Need <= 0 padding characters? return input string
Otherwise, create a string with required padding characters, then return input string + required padding characters
You can find a string's length with the .length() method.
You could use the printf method in System.out (needs Java 1.6 or later, it's a new PrintStream method). Hake a look at an interesting example below, where the output is (specified below code). The padding is specified in the printf argument as 30, and is justified left:
package pft;
public class PrintfTest {
public static void main(String[] args) {
int padding = 30;
String s = "hi!";
System.out.printf("'%0$-" + padding + "s'", s);
}
}
prints: 'hi! '.
Taking it piece at a time (and without giving you all the code):
"Write a method called padString that
accepts two parameters: a String and
an integer representing a length."
public static ??? padString(String str, int len)
"For example,padString("hello", 8)
should return "hello"."
public static String padString(String str, int len)
{
throw new Error("not implemented yet");
}
"If the string's length is already at
least as long as the length parameter,
your method should return the original
string. For example,
padString("congratulations", 10)
should return "congratualtions"."
EDIT: you fixed the question...
public static String padString(String str, int len)
{
// if the str.length is greater than len
// return str
// this next part is very simple, not a very good way but gets you
// started.
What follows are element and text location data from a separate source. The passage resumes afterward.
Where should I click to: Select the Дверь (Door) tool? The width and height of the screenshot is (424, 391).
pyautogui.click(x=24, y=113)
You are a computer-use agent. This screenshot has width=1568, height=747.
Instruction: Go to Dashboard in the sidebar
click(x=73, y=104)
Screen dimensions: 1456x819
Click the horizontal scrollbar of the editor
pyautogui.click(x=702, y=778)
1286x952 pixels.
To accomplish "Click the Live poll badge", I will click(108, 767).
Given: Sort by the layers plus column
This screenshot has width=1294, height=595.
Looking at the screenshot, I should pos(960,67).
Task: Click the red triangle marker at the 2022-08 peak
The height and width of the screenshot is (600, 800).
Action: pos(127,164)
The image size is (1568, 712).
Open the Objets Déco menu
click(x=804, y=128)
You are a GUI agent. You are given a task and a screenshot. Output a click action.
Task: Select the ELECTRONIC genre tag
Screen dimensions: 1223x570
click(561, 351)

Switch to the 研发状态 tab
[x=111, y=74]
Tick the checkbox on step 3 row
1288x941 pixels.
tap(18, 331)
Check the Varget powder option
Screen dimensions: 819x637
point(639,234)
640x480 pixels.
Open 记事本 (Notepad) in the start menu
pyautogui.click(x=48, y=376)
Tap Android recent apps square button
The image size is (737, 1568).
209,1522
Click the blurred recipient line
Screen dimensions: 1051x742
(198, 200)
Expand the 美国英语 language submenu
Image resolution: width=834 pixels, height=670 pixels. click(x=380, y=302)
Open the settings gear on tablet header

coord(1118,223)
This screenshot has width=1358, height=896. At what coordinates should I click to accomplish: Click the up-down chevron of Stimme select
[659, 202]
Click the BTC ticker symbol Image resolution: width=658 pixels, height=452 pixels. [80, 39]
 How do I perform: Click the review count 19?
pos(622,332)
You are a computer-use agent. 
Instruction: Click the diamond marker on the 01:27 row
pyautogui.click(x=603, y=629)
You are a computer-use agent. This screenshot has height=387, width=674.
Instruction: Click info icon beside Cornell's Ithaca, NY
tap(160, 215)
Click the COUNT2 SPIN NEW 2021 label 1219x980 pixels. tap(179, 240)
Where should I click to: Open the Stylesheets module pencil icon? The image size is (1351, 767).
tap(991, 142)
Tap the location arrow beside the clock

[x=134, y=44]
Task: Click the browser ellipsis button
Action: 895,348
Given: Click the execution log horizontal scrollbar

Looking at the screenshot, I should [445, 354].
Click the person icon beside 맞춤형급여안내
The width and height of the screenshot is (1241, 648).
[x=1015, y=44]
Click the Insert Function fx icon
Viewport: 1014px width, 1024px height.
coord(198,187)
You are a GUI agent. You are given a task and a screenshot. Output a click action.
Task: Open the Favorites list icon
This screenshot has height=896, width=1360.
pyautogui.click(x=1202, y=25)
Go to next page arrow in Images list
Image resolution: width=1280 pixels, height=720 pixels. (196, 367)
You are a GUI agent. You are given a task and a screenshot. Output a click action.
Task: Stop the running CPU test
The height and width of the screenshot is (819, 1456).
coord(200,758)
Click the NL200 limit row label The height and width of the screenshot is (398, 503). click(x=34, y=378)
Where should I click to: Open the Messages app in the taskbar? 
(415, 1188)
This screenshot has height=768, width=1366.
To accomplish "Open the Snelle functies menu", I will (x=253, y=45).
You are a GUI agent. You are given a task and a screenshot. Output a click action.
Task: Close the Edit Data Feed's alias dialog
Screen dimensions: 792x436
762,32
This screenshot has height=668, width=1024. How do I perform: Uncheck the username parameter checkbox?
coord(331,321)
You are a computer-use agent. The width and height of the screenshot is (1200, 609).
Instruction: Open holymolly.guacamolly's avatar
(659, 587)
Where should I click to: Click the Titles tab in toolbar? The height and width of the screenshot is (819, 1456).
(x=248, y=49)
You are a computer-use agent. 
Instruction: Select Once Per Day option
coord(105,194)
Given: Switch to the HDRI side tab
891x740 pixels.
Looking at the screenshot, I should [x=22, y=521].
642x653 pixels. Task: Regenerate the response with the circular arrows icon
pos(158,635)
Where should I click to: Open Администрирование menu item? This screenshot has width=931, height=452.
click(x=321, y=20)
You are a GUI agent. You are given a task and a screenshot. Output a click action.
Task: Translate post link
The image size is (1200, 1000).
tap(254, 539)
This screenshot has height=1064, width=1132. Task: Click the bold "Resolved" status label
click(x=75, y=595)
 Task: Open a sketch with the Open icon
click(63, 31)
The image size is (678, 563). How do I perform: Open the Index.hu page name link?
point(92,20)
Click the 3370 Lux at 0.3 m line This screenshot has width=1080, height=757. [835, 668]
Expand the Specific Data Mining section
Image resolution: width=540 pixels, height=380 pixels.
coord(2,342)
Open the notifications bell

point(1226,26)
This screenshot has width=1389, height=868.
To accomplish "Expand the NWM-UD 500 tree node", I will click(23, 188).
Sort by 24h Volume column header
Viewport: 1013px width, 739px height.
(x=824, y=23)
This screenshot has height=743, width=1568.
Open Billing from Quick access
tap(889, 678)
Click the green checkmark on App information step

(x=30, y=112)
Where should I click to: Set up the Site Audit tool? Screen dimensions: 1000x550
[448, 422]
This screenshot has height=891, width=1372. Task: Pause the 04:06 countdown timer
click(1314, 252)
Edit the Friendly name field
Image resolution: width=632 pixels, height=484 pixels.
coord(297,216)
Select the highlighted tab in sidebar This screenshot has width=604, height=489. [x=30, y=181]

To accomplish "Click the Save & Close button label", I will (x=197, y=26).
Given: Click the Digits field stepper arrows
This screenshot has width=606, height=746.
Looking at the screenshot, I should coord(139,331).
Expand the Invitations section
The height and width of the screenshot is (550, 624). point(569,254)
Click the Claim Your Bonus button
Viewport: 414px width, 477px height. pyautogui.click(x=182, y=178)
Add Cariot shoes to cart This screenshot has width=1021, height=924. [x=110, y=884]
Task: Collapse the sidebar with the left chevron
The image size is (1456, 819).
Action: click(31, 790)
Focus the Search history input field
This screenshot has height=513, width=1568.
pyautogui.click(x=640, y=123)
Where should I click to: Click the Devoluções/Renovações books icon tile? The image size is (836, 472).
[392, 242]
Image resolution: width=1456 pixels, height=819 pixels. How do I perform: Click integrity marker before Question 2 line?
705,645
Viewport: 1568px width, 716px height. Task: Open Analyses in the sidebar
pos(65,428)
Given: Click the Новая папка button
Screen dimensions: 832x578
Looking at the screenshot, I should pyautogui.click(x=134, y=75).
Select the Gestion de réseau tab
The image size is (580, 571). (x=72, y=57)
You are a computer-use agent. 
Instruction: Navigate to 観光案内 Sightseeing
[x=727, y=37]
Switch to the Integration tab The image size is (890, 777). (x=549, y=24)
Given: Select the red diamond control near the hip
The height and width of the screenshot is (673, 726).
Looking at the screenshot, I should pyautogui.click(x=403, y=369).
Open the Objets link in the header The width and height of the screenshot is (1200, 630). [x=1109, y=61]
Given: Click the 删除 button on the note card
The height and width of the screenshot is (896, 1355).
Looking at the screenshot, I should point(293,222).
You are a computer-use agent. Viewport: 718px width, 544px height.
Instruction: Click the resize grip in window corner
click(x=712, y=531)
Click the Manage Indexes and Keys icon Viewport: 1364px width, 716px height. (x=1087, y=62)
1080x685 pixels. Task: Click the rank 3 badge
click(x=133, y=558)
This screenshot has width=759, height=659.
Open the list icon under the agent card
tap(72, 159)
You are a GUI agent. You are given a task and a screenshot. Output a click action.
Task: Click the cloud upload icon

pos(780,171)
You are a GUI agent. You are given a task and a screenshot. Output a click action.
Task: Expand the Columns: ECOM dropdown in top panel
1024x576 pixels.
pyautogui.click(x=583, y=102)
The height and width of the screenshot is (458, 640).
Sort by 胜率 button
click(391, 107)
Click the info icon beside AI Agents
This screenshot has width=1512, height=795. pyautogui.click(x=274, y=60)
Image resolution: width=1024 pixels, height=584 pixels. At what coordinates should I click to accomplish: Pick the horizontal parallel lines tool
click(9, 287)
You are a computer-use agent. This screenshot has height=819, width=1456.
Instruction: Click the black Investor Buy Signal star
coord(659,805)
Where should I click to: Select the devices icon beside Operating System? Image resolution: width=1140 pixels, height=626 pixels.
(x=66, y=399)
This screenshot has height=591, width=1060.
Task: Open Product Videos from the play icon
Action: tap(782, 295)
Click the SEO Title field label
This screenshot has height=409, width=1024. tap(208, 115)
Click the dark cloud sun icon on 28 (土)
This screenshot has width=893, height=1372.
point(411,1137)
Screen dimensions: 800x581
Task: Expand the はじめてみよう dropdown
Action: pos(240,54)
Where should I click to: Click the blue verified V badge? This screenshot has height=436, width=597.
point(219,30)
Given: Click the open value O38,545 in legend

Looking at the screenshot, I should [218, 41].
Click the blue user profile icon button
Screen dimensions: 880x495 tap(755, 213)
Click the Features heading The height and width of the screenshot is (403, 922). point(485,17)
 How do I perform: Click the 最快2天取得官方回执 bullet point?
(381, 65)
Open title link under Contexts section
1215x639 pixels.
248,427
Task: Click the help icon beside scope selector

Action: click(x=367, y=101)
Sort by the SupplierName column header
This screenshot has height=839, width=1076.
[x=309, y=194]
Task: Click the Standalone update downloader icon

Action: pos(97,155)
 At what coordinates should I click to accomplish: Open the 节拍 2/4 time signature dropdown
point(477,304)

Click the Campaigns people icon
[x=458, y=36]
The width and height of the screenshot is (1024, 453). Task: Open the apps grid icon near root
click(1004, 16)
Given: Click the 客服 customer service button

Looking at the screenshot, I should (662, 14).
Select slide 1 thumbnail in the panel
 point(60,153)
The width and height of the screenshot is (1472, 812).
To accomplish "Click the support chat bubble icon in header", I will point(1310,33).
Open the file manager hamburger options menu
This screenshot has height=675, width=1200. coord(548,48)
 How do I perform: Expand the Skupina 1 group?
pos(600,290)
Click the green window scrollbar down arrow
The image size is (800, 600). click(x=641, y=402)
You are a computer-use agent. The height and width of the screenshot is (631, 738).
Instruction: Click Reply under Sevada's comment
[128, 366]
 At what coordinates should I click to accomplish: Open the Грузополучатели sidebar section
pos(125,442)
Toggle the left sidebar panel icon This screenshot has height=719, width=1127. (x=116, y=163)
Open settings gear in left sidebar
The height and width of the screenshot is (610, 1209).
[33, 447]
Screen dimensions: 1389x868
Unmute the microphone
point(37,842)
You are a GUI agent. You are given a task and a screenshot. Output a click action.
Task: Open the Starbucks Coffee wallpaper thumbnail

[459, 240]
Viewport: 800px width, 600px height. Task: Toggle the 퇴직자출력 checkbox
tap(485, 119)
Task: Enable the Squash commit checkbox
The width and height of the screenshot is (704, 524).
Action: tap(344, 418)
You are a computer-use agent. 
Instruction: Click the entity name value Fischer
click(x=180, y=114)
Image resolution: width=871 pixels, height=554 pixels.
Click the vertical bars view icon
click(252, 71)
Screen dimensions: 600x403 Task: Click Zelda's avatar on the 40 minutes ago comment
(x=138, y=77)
Once you have it working look at StringBuilder and .append.
// int val = the difference in length between the two strings
// for i = 0; i is less than val; i++
// str += " ";
// return str
}
public class PadString {
public static void main(String[] args) {
String str = "hello";
str = padStr(str, 10, ' ');
}
static String padStr(String s, int len, char c) {
int n = len - s.length();
if (n <= 0)
return s;
StringBuilder b = new StringBuilder(s);
for (int i = 0; i < n; i++)
b.append(c);
return b.toString();
}
}
Even thought this post is about 2 years old. I just recently had this
question for a homework. And I thought it might help other beginners
that might come across this problem to see a simpler way of solving
this problem.
One that will probably be more in line to where they are in their
beginner java course assuming they are getting this around the same
time that I did.
Of course you should remove the dashes in the loop and use spaces to
get credit for the assignment, that is there just to show you that it
works.
public class ex3_11_padString {
public static void main(String[] args) {
padString("hello",10);
}
public static String padString( String s, int len) {
int s_length = s.length();
int diff = len - s_length;
String newString;
newString = "";
for (int x = 0 ; x < diff; x++) {
newString += "-";
}
newString = newString + s;
return new String;
}
}
You may want to take a look at Java's String class documentation. Look for a method that returns the length of the string...
public static String padString(String str, int len)
{
int lengt=str.length();
if(lengt==len||lengt>len)
return str;
else if(lengt<len){
String spacstr="";
for(var i=lengt;i<len;i++){
spacstr+="$";
}
return str+spacstr;
}
}
///more generalized by accepting pad character
public static String padString(String str, int len,String padChar)
{
int lengt=str.length();
if(lengt==len||lengt>len)
return str;
else if(lengt<len){
String spacstr="";
for(var i=lengt;i<len;i++){
spacstr+=padChar;
}
return str+spacstr;
}
}
public String padString (String s, int padding) {
return String.format("%-" + padding + "s", s);
}
This is the better solution for me. Taken from the comment of #John C, with the "%-" added.
Sorry #John C I cannot edit your comment or add one below yours.